Inspection and Maintenance Planning using Reinforcement Learning (IMPRL)

IMPRL is a Python library for deep reinforcement learning for inspection and maintenance (I&M) planning of engineering systems. It provides a collection of environments and single-agent and multi-agent algorithm implementations.

Algorithms 🧠

Reinforcement Learning (RL) Algorithms

The following reinforcement algorithms are implemented:

Single-agent algorithms

Algorithm	Formulation	entry point
DDQN	off-policy, value-based	train_and_log.py
JAC	off-policy, actor-critic	train_and_log.py
PPO	on-policy, actor-critic	imprl/agents/PPO.py

Multi-agent algorithms

Algorithm	Formulation	entry point
DDMAC / DCMAC	off-policy, actor-critic	train_and_log.py
IACC / IACC_PS	off-policy, actor-critic	train_and_log.py
MAPPO_PS	on-policy, actor-critic	imprl/agents/MAPPO_PS.py
QMIX_PS	off-policy, value-based	train_and_log.py
VDN_PS	off-policy, value-based	train_and_log.py
IAC / IAC_PS	off-policy, actor-critic	train_and_log.py
IPPO_PS	on-policy, actor-critic	imprl/agents/IPPO_PS.py

PS denotes parameter sharing between agents.
The base off-policy actor-critic algorithm: ACER from SAMPLE EFFICIENT ACTOR-CRITIC WITH EXPERIENCE REPLAY by Wang et al., an off-policy algorithm that uses weighted sampling for experience replay.

Heuristic baselines

We provide heuristic baselines such as inspect_repair which finds optimal maintenance policies by optimizing inspection intervals and prioritizing component repairs.
More simple polices such as do_nothing and failure_replace also provided.
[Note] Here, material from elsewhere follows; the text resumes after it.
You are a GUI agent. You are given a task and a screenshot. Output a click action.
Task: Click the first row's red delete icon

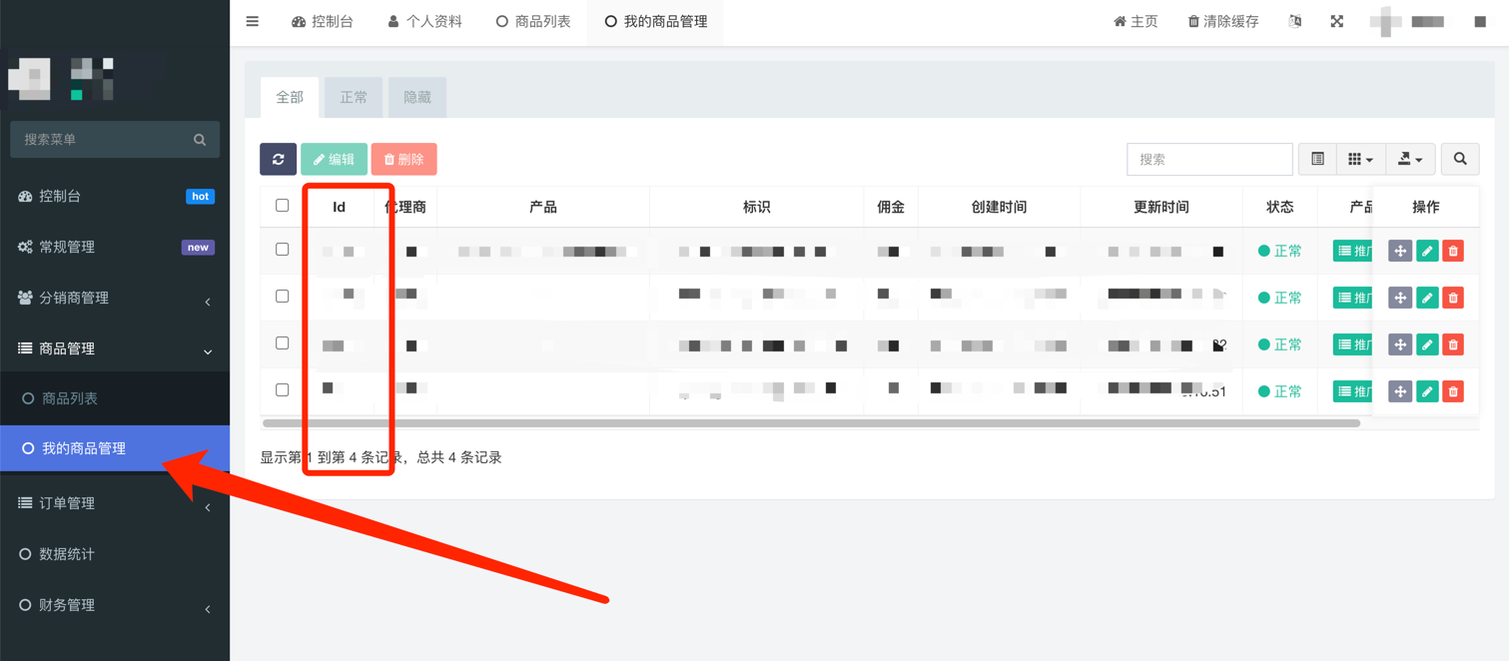[1453, 252]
These require no optimization and are most suitable for sanity checks.

SARSOP

For k_out_of_n_infinite environments, it is possible to compute (near-)optimal policies using point-based value iteration algorithms for POMDPs (such as SARSOP). To enable visualization of SARSOP policies, we provide a wrapper for interfacing with SARSOP called SARSOPAgent.

Package Structure 🗂️

imprl/
├── agents/                    # RL algorithms, configs, and training entry points
│   ├── configs/                  # default hyperparameter configs
│   ├── primitives/               # reusable networks, replay buffers, and schedulers
│   ├── __init__.py               # agent registry and factory
│   └── *.py                      # algorithm implementations
├── baselines/                 # heuristic and reference policies
├── envs/                      # environment registry, wrappers, and environment cores
│   ├── game_envs/                # matrix-game environments, wrappers, and configs
│   ├── structural_envs/          # k-out-of-n environments, wrappers, and configs
│   └── __init__.py               # env registry and factory
├── post_process/              # policy visualisation and result post-processing
│   ├── policy_visualizer.py      # rollout and belief-space plots
│   └── stats.py                  # summary statistics helpers
└── runners/                   # serial and parallel rollout utilities
    ├── parallel.py               # multiprocessing rollout helpers
    └── serial.py                 # single-process rollout and training helpers

Installation 📦

1) Install uv ⚡

uv is a fast Python package and project manager. See more install options: uv docs

# macOS (Homebrew)
brew install uv

# Or via script (Linux/macOS)
curl -LsSf https://astral.sh/uv/install.sh | sh

2) Create a virtual environment

From the repository root:

uv venv --python 3.11
source .venv/bin/activate  # Windows: .venv\Scripts\activate

3) Install dependencies via uv groups 📦

From this directory, install the base runtime deps defined in pyproject.toml. This install includes the core dependencies for running the library:

uv sync

# optionally install dev tools: pytest, black, ruff
uv sync --group dev

3.1) PyTorch GPU support (optional)

GPU notes (PyTorch): If you need a CUDA-enabled wheel, install a build matching your system from the official PyTorch index: https://pytorch.org/get-started/locally/

Example (Linux, CUDA 12.1):

uv pip install --index-url https://download.pytorch.org/whl/cu121 torch

Check if PyTorch detects your GPU:

python -c "import torch; print(torch.cuda.is_available())"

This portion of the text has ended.